> _THE TASKS_
[1] Reproduce the passage from the window description, everything from "It is evident" down to "jaunty nautical fashion.".
[2] Answer these from the window description:
(a) How would the blinds have been held in place when they were up?
(b) What holds the pillowcase in place on the window?
(c) What does the pillowcase succeed in blocking out?

··· TEXT SHOWN ···

It is evident that there has been much effort made to cover the west-facing window, block out the afternoon light, prevent the inhabitant of the other building from being privy to any knowledge of what transpires in this room. There are plastic brackets on either side of the top section of the window frame, which once held venetian blinds as can be found still somewhat intact on several of the other window in the room. There is a vertical metal clip, painted white, of course, screwed to the side of the window frame. When the blinds were up, they would have been held in place by wrapping the cord around this clip in a jaunty nautical fashion.
While there are no longer blinds on this window, there is a white pillowcase covering the top two-thirds of the upper section of the window. It is not an ordinary pillowcase. That is, it is not regulation size—it is actually quite innocuous and unassuming in color, material and design but appears about half the size of a normal pillowcase, perhaps for a child’s bed. It is held in place with two clear plastic push pins on either of the top corners. This solution is not effective for blocking light or maintaining privacy. It succeeds only in blocking out the tree line visible above the red-shingled roof and perhaps even a small slice of sky. This diminutive pillowcase succeeds only in failing. It should be noted, however, that the pillowcase is quite clean--a minor miracle considering its environment. Pillowcases should be clean and this one, while no longer used as it was intended, is a snowy, downy, comforting white. The pinned up cloth could be leftover from a two-part makeshift curtain but we will never know.

··· RECORDED INFORMATION ···

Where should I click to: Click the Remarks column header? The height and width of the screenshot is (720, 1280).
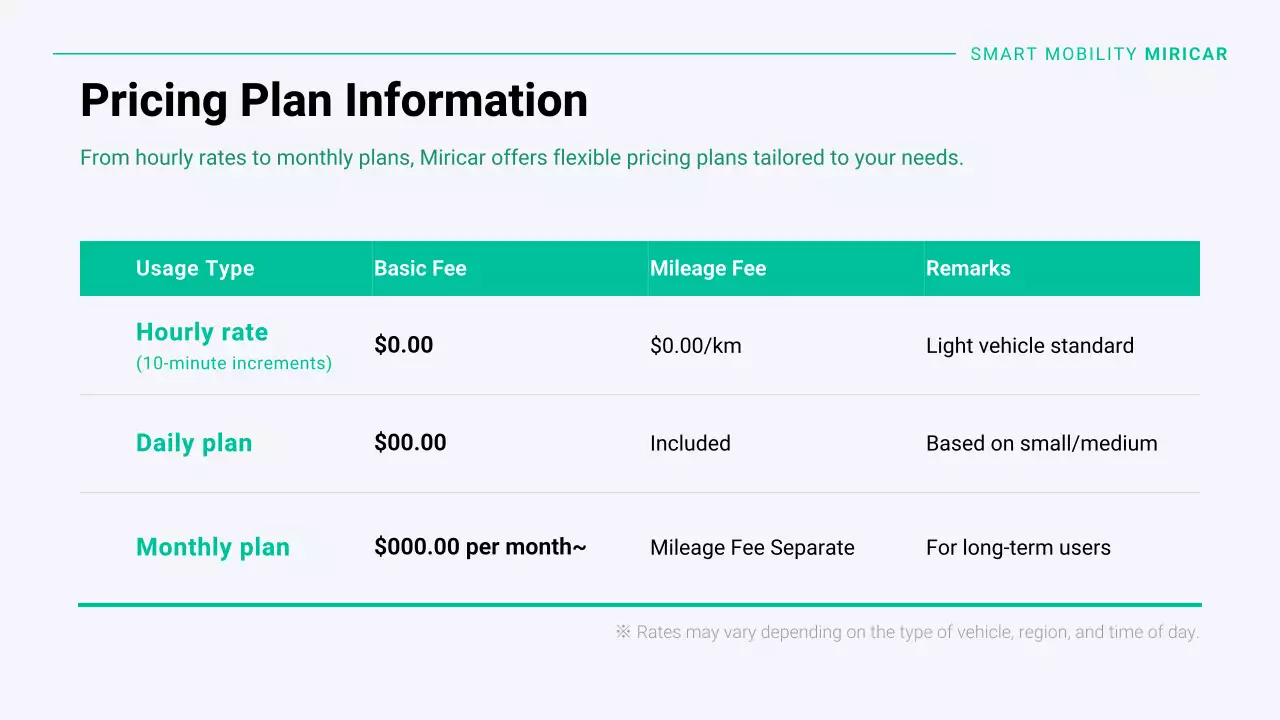pyautogui.click(x=967, y=268)
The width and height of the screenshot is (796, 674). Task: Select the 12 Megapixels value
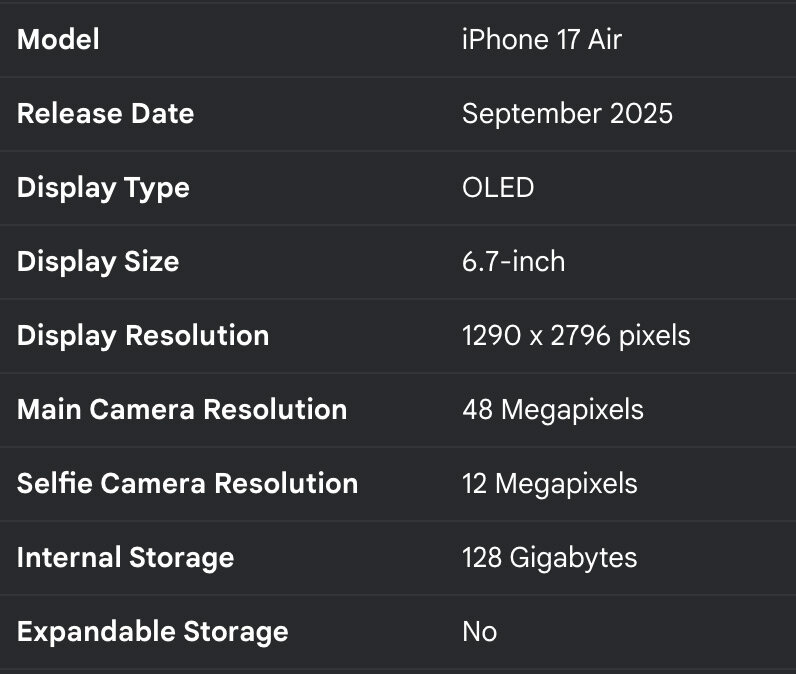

···

> _SOLUTIONS TO THE TASKS_
[1]
It is evident that there has been much effort made to cover the west-facing window, block out the afternoon light, prevent the inhabitant of the other building from being privy to any knowledge of what transpires in this room. There are plastic brackets on either side of the top section of the window frame, which once held venetian blinds as can be found still somewhat intact on several of the other window in the room. There is a vertical metal clip, painted white, of course, screwed to the side of the window frame. When the blinds were up, they would have been held in place by wrapping the cord around this clip in a jaunty nautical fashion.

[2]
(a) By wrapping the cord around a vertical metal clip, painted white, screwed to the side of the window frame.
(b) Two clear plastic push pins on either of the top corners.
(c) The tree line visible above the red-shingled roof and perhaps a small slice of sky.